> Tasks to perform
[1] Answer from the Women in Data Science text:
(a) Where and when did Women in Data Science begin as a conference?
(b) How many events does it now have worldwide?
(c) What was the title of Lisette van Gemert-Pijnen's presentation?
[2] Please sum up the Women in Data Science text in two sentences.

> Provided text
════════
Women in Data Science (WiDS) started as a conference at Stanford in November 2015. It is an initiative to showcase outstanding work done by women in the field. Now, it has evolved into a global conference, with more than 200 events worldwide. This year Maastricht University hosted its first ever Women in Data Science event, organised by the Institute of Data Science to inspire and educate data scientists, regardless of gender, and to support women in the field.

Our Digital Society Health & Well-being Professor Lisette van Gemert-Pijnen from the Persuasive Health Technology research lab at the University of Twente had the honour to give the first keynote lecture at the WIDS conference in Maastricht. Van Gemert-Pijnen’s inspiring presentation titled ‘A tech driven society, who rules the data?’ addressed the key concerns about Big Data: fear of losing control or autonomy, how to guarantee the quality of data, how to avoid data gaps (e.g., missing data on women in medical studies),  and how to address data biases that arose due to a myopic view on data collections.
════════
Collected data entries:
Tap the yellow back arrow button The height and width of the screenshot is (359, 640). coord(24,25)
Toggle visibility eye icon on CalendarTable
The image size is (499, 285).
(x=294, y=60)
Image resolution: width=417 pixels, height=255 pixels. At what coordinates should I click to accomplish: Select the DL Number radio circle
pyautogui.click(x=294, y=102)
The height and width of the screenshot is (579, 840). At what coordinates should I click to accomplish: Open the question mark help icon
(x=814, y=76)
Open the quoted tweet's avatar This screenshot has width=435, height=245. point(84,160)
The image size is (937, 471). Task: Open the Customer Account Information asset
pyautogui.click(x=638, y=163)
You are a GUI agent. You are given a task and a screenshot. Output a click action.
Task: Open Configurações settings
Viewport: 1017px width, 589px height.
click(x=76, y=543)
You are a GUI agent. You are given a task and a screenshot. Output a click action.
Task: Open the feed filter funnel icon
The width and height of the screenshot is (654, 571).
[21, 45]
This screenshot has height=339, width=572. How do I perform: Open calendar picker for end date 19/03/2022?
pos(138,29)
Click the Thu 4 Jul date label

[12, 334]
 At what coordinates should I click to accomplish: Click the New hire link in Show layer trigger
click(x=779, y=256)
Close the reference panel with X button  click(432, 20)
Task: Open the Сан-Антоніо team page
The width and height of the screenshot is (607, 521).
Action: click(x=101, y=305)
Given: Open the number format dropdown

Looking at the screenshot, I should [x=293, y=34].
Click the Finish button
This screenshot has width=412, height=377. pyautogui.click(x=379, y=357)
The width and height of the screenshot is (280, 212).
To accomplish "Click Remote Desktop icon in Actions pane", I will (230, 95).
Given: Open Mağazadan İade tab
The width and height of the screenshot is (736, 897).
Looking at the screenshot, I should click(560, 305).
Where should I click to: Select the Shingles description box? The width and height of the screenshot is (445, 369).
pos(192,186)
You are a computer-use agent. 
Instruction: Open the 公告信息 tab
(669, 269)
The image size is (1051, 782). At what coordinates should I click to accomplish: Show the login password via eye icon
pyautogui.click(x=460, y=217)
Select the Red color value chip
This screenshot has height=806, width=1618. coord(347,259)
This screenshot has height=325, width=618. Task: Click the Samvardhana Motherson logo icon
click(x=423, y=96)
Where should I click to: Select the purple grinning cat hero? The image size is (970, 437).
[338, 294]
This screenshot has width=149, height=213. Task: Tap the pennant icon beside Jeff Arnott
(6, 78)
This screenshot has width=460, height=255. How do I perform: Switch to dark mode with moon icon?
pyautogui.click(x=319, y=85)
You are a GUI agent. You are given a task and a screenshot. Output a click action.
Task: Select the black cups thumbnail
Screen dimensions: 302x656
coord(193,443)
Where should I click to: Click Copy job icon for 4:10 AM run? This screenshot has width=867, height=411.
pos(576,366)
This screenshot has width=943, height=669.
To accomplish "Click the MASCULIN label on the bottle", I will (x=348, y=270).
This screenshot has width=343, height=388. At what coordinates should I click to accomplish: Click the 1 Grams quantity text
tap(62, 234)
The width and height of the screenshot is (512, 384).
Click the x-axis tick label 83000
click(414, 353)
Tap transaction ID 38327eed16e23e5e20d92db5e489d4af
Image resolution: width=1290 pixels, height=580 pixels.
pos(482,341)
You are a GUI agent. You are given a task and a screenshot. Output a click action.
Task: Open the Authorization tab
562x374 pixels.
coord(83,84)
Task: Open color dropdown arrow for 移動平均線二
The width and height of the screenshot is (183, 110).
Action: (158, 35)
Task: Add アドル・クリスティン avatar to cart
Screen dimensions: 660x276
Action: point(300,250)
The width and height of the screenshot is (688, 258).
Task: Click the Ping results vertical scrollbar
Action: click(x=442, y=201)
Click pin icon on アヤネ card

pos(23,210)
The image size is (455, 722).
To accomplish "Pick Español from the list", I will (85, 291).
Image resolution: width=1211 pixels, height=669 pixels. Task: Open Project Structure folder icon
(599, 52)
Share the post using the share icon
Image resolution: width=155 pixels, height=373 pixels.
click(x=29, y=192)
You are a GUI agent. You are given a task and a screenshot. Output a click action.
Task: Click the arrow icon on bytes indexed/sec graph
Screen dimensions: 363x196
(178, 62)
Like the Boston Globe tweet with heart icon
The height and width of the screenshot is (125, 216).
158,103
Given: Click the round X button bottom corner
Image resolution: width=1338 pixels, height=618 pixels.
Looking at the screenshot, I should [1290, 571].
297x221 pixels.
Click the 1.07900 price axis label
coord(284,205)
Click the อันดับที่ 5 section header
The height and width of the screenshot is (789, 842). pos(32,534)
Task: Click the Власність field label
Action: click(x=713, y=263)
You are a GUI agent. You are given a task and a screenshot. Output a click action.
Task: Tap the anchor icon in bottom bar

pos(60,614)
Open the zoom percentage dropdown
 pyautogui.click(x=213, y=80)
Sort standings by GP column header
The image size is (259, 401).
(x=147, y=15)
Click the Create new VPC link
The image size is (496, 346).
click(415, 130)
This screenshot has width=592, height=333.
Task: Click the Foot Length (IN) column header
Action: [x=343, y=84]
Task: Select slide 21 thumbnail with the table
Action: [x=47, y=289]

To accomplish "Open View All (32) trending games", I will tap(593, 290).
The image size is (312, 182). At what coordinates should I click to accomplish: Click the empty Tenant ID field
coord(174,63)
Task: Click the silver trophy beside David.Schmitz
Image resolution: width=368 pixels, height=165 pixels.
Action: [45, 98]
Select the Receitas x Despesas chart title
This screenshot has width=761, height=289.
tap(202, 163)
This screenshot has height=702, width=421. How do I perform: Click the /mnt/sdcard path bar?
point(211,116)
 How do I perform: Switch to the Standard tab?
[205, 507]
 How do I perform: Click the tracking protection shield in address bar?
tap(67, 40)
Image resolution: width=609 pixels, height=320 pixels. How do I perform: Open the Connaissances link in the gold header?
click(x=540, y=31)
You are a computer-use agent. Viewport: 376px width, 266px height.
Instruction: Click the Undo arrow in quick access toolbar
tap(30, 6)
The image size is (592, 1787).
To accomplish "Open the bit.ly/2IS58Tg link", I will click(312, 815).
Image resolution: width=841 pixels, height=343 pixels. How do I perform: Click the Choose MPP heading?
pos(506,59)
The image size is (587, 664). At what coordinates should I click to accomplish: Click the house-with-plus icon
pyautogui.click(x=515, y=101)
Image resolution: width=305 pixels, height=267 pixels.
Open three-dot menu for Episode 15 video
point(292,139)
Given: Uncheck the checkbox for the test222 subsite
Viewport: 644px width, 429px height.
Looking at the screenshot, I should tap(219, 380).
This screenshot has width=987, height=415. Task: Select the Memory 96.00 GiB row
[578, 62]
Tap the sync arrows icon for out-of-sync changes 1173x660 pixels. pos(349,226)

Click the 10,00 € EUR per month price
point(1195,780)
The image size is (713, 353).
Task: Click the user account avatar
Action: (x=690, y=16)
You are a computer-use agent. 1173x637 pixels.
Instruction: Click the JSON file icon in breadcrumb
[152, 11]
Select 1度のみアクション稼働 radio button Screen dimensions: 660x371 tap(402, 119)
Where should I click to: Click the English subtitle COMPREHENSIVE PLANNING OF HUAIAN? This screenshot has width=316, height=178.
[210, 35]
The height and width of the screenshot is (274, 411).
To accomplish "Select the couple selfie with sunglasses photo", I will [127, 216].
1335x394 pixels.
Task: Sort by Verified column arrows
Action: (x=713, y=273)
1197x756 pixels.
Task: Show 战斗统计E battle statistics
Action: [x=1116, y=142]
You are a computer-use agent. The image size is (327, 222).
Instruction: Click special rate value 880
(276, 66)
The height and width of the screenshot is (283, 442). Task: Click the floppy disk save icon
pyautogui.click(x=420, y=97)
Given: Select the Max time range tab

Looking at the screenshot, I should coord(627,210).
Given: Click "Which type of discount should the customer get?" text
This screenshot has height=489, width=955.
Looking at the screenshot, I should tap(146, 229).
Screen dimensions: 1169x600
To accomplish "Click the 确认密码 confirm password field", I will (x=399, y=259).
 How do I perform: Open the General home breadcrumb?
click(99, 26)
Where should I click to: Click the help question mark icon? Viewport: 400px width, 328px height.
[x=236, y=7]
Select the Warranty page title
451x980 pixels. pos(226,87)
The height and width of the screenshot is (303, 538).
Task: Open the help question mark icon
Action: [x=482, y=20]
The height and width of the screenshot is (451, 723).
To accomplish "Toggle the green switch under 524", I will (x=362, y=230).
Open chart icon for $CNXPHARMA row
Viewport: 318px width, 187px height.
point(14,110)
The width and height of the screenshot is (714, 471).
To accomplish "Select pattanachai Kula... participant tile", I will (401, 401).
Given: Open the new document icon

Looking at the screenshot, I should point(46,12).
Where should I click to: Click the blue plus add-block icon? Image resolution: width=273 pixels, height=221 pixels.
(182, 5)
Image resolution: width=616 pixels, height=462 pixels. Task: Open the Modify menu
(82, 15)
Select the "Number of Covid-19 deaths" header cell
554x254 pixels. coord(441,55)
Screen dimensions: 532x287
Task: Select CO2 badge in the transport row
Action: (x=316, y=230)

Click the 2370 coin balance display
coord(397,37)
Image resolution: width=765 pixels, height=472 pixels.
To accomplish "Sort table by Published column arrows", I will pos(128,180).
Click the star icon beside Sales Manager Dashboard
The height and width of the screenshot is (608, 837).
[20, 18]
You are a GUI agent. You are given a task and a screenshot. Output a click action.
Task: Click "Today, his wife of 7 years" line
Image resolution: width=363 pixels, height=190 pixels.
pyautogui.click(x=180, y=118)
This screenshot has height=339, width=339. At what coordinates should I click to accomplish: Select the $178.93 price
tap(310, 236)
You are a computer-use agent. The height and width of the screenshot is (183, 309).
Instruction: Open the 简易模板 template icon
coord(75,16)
════════
> Solution set
[1]
(a) At Stanford, in November 2015.
(b) More than 200.
(c) 'A tech driven society, who rules the data?'

[2] Women in Data Science began as a Stanford conference in November 2015 to showcase outstanding work by women in the field and has grown into a global conference with more than 200 events, including a first event this year at Maastricht University organized by the Institute of Data Science. Professor Lisette van Gemert-Pijnen of the University of Twente gave the first keynote there, addressing key concerns about Big Data such as loss of control or autonomy, data quality, data gaps, and data biases.